Ever bright and fair

By vincedesjardins

Walt and Skeezix Take a Walk

It's been miserably cold and wet here, not good weather for taking photos. Just before midnight, I shot this image out of a book I have called "Sundays with Walt and Skeezix," which reproduces some of the Sunday strips from "Gasoline Alley," the second longest running comic strip in U.S. history. The strip was created by Frank King in 1919 and it is still running (albeit with new artists and writers).

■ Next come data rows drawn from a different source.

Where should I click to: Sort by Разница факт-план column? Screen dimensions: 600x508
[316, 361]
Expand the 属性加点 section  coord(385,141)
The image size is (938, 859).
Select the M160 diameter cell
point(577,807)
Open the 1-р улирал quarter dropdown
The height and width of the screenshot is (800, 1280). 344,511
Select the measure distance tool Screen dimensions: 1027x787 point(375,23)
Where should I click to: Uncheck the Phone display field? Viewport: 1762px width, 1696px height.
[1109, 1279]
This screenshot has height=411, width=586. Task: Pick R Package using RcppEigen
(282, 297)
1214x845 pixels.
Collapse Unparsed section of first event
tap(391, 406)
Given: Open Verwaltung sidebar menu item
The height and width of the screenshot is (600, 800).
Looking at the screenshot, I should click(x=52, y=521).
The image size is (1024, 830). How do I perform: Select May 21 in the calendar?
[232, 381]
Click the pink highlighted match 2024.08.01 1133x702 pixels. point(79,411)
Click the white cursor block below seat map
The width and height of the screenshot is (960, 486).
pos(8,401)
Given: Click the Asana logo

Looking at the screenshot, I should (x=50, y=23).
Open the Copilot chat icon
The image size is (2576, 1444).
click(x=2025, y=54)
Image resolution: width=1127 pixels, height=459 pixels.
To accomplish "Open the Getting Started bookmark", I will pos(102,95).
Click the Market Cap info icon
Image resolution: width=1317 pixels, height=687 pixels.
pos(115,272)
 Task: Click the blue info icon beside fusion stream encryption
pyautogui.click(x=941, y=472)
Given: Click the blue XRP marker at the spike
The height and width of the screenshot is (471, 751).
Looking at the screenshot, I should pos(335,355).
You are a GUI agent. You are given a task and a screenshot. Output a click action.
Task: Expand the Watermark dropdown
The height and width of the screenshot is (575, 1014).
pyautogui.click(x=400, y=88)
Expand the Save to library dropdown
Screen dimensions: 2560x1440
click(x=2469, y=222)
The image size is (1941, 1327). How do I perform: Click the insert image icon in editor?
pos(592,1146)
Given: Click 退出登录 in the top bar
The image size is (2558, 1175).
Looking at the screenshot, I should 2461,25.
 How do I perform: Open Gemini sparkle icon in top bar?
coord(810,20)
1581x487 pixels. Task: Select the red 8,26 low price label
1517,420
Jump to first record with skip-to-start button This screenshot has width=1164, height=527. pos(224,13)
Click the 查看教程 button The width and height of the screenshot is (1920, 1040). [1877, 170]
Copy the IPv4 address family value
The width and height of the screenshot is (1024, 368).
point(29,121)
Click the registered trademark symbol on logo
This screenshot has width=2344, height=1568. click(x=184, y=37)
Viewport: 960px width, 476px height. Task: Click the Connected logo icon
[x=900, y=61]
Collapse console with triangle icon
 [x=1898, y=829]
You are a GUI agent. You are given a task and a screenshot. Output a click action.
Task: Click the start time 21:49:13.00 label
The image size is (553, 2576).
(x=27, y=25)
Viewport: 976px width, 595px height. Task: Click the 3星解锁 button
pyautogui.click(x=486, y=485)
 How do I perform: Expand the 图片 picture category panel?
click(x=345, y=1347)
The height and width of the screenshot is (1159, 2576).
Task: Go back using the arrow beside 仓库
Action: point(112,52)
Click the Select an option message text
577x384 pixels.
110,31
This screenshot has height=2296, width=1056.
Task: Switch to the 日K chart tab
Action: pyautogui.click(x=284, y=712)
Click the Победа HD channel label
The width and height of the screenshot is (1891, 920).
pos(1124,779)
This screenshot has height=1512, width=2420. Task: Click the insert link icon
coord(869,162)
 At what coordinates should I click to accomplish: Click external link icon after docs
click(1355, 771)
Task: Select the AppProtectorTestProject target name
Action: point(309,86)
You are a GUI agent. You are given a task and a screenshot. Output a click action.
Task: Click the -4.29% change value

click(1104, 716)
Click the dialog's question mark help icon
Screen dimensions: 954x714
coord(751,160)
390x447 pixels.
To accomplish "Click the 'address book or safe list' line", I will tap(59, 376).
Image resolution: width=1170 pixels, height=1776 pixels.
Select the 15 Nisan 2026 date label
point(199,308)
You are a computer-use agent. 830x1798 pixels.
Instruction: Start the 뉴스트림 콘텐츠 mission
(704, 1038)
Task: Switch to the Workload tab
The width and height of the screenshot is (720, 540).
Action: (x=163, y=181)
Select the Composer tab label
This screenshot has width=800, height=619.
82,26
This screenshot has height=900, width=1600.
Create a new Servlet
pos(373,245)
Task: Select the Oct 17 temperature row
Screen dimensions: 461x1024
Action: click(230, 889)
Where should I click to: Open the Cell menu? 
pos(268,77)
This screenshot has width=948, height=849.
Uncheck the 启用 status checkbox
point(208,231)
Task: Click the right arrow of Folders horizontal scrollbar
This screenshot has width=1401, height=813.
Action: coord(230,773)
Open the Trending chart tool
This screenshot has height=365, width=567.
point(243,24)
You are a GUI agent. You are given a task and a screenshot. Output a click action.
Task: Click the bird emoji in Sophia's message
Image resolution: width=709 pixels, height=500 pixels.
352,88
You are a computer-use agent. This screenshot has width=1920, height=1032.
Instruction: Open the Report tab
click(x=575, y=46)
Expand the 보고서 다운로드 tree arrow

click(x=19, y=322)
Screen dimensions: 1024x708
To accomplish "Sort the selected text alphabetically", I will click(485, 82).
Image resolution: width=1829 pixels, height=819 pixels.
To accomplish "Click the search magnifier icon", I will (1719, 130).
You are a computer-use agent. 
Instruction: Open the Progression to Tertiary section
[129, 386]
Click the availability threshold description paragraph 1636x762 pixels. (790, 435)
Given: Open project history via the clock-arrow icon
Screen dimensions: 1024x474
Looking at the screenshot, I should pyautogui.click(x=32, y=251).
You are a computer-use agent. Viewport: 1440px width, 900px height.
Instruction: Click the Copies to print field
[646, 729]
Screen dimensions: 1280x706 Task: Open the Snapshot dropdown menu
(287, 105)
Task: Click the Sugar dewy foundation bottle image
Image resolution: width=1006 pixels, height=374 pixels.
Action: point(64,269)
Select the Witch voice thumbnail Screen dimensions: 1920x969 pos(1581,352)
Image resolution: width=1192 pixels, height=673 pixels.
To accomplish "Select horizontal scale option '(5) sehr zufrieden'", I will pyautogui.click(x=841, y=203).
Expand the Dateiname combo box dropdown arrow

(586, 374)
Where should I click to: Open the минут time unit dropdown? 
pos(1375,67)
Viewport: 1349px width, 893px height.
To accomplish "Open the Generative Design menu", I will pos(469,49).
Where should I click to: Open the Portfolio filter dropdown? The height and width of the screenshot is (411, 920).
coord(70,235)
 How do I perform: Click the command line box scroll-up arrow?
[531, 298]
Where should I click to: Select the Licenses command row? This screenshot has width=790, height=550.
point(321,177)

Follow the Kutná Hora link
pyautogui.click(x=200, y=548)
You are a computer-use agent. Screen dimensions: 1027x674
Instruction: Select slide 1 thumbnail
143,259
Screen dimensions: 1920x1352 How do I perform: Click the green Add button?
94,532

At first the strip was about a group of friends who got together and talked about automobiles, but the strip took a major turn on February 14th, 1921 when one of the characters, confirmed bachelor Walt Wallet, found a baby left on his doorstep. He named the baby Skeezix and from then on the strip became a look at the daily trials and tribulations of raising a child. There were subplots involving Skeezix's real parents (at one point Skeezix is even kidnapped by his birth mother after a year has gone by and she decides she wants him back) and a storyline devoted to Walt falling in love and getting married.

The strip is considered to be innovative in that it was the first strip to age its characters in real time. The world got to watch Skeezix grow up day by day and eventually saw him enter the army during WWII.

The Sunday strips, which this panel is from, didn't follow a traditional storyline. Sometimes they depicted dreams or daydreams, or sometimes, like this one, they took a look at the natural world.